Dataset items:
━━━━

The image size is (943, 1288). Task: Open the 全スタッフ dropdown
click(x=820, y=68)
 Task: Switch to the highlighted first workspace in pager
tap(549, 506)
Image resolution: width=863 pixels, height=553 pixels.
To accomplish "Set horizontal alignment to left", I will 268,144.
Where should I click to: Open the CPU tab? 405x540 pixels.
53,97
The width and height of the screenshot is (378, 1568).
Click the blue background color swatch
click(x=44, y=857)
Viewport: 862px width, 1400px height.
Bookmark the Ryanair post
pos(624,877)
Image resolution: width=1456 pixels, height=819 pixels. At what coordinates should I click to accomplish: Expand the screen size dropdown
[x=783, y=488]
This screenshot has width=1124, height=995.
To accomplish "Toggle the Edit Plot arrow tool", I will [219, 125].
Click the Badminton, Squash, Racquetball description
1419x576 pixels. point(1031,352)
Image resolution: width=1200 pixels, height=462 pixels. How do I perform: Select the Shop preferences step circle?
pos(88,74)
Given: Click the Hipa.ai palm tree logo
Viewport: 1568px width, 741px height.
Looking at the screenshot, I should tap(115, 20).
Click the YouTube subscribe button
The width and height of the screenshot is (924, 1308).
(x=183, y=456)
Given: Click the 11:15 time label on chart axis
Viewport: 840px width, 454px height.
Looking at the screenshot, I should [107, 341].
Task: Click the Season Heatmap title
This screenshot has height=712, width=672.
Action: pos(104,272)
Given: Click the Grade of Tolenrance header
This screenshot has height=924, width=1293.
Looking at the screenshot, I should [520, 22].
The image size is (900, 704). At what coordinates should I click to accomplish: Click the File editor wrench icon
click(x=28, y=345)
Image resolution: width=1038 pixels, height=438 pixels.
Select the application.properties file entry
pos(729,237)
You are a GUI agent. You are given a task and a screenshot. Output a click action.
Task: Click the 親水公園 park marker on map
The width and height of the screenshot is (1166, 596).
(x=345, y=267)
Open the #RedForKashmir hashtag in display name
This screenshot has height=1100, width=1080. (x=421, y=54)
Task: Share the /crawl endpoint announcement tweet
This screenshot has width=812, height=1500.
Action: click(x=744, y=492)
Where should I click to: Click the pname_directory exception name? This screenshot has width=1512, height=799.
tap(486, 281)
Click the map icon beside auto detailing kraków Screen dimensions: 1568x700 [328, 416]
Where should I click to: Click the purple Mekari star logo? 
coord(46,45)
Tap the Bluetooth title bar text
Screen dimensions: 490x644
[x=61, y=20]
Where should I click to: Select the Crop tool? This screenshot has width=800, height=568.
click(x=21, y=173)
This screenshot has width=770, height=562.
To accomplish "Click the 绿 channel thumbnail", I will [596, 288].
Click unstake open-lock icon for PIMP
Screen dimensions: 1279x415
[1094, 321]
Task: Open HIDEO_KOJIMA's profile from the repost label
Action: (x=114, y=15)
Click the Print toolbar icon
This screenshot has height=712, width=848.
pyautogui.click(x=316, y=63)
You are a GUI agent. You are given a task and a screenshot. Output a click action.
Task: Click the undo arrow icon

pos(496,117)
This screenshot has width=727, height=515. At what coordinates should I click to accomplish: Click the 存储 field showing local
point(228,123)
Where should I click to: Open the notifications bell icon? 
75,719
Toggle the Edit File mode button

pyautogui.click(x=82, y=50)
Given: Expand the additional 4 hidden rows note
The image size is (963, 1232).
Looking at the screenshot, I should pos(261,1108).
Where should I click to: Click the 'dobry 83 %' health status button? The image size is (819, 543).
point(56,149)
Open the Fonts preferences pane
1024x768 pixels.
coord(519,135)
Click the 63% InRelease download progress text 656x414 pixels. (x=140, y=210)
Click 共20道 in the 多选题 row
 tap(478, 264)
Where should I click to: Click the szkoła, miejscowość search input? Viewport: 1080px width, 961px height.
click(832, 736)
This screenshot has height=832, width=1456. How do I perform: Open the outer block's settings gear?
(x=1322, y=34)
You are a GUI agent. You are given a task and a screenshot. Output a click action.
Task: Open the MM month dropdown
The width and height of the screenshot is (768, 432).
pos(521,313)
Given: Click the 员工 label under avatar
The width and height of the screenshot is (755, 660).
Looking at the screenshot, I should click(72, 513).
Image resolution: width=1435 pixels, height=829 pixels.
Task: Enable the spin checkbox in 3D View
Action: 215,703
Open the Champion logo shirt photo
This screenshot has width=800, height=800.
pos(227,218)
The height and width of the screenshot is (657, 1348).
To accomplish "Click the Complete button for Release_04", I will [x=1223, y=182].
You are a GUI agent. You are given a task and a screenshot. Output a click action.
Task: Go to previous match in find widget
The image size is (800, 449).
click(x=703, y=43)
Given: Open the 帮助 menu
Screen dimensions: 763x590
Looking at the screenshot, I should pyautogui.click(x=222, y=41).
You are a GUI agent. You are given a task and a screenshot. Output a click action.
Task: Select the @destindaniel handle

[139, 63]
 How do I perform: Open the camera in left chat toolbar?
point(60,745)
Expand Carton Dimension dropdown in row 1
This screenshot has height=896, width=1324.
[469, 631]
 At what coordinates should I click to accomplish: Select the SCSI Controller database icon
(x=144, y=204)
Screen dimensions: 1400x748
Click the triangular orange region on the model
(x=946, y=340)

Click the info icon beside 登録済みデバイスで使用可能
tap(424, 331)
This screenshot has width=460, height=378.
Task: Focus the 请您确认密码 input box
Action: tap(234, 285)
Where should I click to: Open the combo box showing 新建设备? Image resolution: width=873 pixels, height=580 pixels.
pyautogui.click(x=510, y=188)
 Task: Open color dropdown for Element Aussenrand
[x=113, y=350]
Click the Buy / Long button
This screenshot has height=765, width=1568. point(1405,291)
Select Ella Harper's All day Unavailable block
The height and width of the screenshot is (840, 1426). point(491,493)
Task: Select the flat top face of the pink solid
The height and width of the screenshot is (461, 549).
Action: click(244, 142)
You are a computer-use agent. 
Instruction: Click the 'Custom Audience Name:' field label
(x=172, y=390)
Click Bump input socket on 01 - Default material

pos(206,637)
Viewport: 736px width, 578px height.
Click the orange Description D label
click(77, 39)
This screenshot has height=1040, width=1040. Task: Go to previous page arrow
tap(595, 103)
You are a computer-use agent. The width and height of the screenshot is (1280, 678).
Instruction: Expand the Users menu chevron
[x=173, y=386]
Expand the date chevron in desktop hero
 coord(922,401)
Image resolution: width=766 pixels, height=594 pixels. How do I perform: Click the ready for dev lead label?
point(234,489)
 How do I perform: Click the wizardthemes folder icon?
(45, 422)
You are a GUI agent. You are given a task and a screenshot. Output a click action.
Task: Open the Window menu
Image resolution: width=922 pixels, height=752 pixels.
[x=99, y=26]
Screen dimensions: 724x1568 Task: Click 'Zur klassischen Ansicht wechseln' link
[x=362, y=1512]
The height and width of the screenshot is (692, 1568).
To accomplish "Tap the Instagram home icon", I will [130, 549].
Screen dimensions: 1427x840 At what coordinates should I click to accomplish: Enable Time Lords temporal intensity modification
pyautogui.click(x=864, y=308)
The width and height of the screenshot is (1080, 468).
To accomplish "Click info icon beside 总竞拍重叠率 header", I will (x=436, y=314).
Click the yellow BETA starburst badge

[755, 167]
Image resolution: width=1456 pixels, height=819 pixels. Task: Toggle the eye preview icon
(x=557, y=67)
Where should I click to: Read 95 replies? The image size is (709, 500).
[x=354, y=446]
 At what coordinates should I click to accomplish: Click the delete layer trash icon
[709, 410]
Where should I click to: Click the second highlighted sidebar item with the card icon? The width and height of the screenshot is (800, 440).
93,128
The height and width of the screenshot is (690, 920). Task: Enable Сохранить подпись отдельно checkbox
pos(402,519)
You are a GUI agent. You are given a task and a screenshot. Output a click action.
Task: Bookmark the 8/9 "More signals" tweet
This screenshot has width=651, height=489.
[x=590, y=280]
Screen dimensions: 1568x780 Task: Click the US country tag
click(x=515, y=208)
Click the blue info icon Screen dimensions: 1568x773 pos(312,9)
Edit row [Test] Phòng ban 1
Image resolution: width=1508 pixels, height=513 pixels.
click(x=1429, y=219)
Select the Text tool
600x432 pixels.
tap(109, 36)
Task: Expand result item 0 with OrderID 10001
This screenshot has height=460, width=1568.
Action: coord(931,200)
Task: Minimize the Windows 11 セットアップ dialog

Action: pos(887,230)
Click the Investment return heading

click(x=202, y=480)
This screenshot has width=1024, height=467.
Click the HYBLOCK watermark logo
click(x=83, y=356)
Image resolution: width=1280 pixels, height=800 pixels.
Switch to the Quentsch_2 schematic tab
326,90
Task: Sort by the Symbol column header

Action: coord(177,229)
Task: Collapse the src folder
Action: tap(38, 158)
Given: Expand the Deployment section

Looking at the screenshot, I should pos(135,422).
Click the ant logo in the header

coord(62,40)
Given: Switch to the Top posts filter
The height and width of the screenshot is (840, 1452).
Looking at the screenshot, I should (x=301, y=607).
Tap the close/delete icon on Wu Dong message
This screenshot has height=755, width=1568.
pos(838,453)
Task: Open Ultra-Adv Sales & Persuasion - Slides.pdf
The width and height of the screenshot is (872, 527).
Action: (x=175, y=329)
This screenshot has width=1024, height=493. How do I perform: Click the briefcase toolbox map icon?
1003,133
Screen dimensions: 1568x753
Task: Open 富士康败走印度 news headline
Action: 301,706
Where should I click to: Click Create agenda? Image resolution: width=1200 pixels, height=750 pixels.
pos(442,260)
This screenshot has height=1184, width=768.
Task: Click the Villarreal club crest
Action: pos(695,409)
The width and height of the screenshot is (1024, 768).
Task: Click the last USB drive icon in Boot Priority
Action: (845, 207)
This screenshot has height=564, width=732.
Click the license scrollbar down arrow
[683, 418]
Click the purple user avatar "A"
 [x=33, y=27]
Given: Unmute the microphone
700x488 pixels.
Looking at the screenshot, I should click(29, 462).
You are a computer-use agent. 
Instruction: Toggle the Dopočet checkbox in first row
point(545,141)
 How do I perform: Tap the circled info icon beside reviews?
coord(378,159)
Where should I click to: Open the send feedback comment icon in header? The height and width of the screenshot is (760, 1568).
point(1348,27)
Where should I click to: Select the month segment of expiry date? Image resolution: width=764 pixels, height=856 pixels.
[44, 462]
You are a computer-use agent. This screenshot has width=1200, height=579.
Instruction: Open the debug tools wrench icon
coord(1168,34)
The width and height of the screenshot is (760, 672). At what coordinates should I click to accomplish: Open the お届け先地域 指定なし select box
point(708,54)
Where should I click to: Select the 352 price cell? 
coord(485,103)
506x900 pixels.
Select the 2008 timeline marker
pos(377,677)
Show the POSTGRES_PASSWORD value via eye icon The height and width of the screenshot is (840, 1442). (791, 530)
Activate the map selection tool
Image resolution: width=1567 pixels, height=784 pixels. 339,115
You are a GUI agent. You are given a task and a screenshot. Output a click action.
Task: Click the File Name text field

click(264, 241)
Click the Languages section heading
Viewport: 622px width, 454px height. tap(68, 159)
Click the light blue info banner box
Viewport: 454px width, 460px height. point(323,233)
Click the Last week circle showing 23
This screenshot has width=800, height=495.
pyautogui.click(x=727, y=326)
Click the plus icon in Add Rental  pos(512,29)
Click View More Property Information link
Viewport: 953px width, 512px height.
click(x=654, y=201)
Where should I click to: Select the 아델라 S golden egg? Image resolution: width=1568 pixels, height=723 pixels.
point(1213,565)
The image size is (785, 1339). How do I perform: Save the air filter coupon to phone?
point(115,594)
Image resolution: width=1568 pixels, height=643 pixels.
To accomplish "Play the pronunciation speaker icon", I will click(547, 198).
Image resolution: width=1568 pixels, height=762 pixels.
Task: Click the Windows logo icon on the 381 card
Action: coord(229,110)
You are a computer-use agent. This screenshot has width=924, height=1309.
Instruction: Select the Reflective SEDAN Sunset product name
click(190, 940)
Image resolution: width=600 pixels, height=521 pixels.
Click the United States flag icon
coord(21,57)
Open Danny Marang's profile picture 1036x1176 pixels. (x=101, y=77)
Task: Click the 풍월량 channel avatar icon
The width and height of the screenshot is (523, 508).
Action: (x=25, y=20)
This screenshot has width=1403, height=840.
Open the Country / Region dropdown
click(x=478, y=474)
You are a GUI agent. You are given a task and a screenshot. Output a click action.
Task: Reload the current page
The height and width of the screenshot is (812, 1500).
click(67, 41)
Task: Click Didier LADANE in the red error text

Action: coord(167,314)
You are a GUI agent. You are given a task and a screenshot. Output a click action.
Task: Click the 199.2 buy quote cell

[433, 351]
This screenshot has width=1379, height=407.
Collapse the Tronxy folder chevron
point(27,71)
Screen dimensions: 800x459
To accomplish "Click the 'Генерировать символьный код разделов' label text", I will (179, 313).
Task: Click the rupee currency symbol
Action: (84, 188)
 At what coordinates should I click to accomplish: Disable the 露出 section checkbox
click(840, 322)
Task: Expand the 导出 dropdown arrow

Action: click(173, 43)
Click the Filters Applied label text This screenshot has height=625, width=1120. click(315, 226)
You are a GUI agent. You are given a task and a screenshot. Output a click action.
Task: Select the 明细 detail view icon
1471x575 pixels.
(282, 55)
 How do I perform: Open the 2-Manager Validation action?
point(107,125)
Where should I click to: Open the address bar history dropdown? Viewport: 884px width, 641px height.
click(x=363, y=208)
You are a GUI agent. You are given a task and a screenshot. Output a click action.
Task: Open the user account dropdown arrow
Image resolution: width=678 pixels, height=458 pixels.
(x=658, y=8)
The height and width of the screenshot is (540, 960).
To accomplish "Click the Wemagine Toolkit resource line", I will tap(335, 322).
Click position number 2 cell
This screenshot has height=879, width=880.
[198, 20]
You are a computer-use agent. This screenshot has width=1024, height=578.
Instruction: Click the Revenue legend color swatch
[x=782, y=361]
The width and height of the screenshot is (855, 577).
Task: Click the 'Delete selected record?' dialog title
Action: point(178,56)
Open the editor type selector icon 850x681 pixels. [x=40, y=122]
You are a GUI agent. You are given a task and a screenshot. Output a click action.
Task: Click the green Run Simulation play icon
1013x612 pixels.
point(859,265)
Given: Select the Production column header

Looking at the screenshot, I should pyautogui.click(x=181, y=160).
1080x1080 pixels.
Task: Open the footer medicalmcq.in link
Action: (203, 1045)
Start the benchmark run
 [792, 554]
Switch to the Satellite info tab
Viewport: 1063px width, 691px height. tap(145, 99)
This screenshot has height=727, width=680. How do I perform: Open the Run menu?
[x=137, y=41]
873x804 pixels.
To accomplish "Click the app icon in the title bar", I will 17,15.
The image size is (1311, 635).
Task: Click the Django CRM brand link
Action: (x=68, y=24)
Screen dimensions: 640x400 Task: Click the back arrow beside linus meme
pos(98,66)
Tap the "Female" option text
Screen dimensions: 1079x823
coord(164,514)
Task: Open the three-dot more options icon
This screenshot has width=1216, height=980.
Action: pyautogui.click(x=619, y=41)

━━━━

Your assignment: For every line of the data above that contains "tweet", copy that line.

Output of the exercise:
Task: Share the /crawl endpoint announcement tweet
Task: Bookmark the 8/9 "More signals" tweet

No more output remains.